Swapping `tqdm` to `rich`

huggingface / transformers

🤗 Transformers: State-of-the-art Machine Learning for Pytorch, TensorFlow, and JAX.

https://huggingface.co/transformers

Apache License 2.0

131.7k stars 26.22k forks source link

Swapping `tqdm` to `rich` #29064

Open alexge233 opened 6 months ago

alexge233 commented 6 months ago

Feature request

Hi, for AutoTokenizer.train_new_from_iterator there's a hardcoded tqdm progress bar I want to swap to rich and I'm happy to PR it back.

I can see on github it's at transformers/src/transformers/tokenization_utils_fast.py and I can see in lines #790 and #791 that there's a further method train_from_iterator but at this point I can't find where the actual code is? Can anyone point me to the right direction?
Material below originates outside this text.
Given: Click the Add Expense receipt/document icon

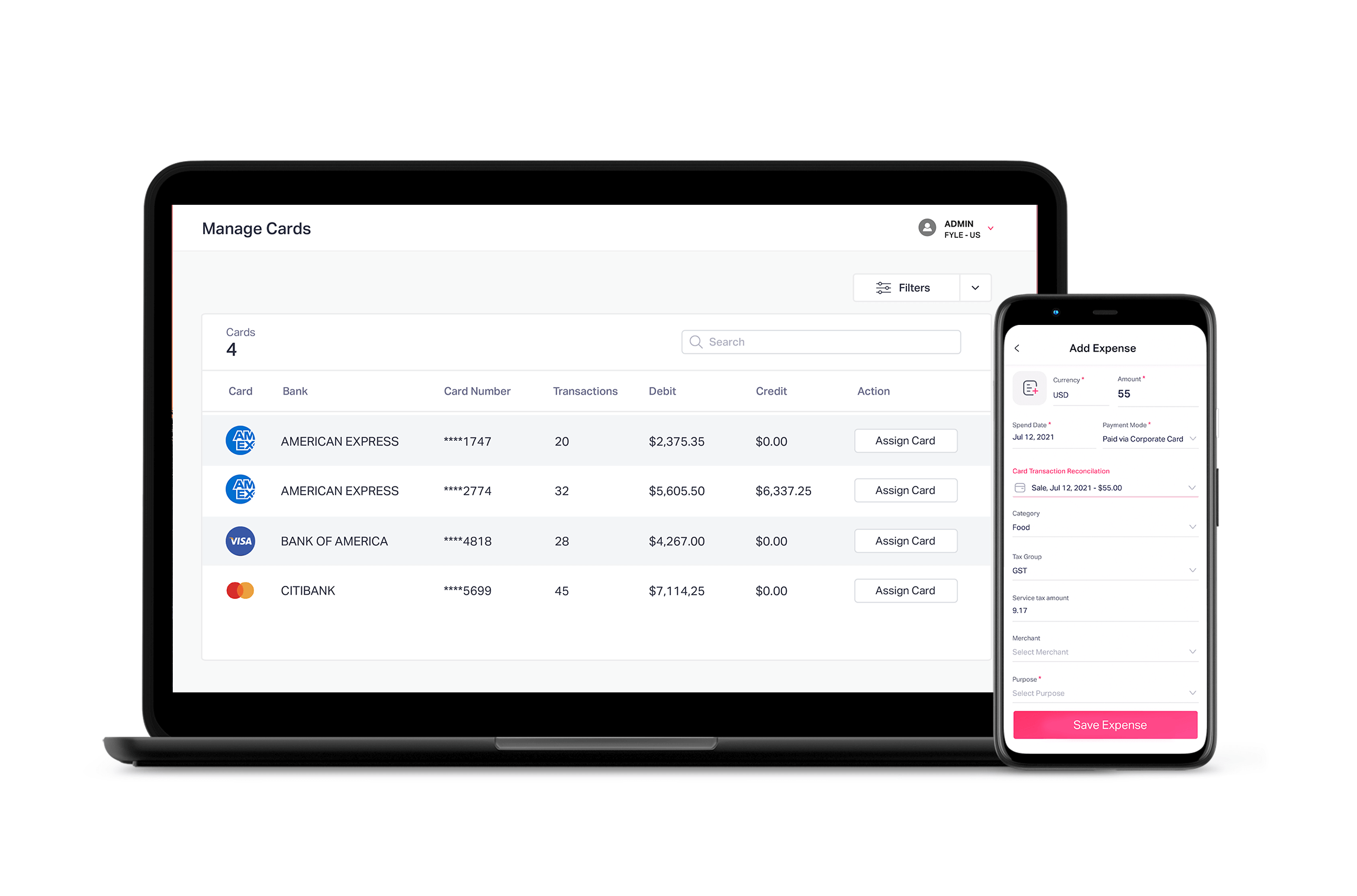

Also, is there any reason to go against adding rich as a dependency? Where are the tqdm specific bits of code, so I can go through them? Thanks!

Motivation

I'm not fond of tqdm it seems to create issues when used on AWS, SageMaker, etc. It's span is large and doesn't contain nearly enough information as rich can. I wanna start by going over AutoTokenizer because it's where I first spotted it.

Your contribution

Slowly work through bits of code which rely on tqdm and add the option to swap for rich instead.

geronimi73 commented 6 months ago

I can see on github it's at transformers/src/transformers/tokenization_utils_fast.py and I can see in lines #790 and #791 that there's a further method train_from_iterator but at this point I can't find where the actual code is? Can anyone point me to the right direction?

train_from_iterator is defined here: https://github.com/huggingface/transformers/blob/ee3af60be0d21044692211d97dfd858aa3e4b418/examples/flax/language-modeling/t5_tokenizer_model.py#L89

alexge233 commented 6 months ago

@geronimi73 This seems to imply it's for t5_tokenizer_model aka only for a T5? Isn't there a common base class?

geronimi73 commented 6 months ago

yes, you're totally right, i'm sorry! can you show me entire code you're using?

amyeroberts commented 6 months ago

Hi @alexge233, thanks for opening this feature request!

There's been previous discussions internally about adding rich, and the conclusion was to stick with tqdm for the moment as:

It has caused issues in the past with logs in accelerate. In particular with different running environments e.g. Jupyter notebooks c.f. these issues #26085 #1630
Issues with writing logs to file for large runs

Enabling would mean adding in conditional logic, which would still fallback to tqdm. We want to keep our (optional) dependencies as small as possible, and adding rich would be going against that at the moment

alexge233 commented 6 months ago

Hi,

Thanks for your reply and feedback. I’m a bit surprised because in my experience it’s fqdm that seems to have issues, especially in cloud environments where I see re-rendering of previous progress bars, incorrect width in the terminal, etc.

Which was my primary reason for wanting to implement this. I would have assumed rich was more mature than tqdm.

Feel free to close this ticket then, I’ll have to deal with it internally. Could you please point me to where the tqdm implementation is done in the codebase? I’d really appreciate it.

Best Regards

amyeroberts commented 6 months ago

Hi @alexge233,

OK, I'll close this issue.

Could you please point me to where the tqdm implementation is done in the codebase? I’d really appreciate it.

Throughout most of transformers we just use either from tqdm import tqdm or from tqdm.auto import tqdm. There's a custom tqdm class defined here in logging.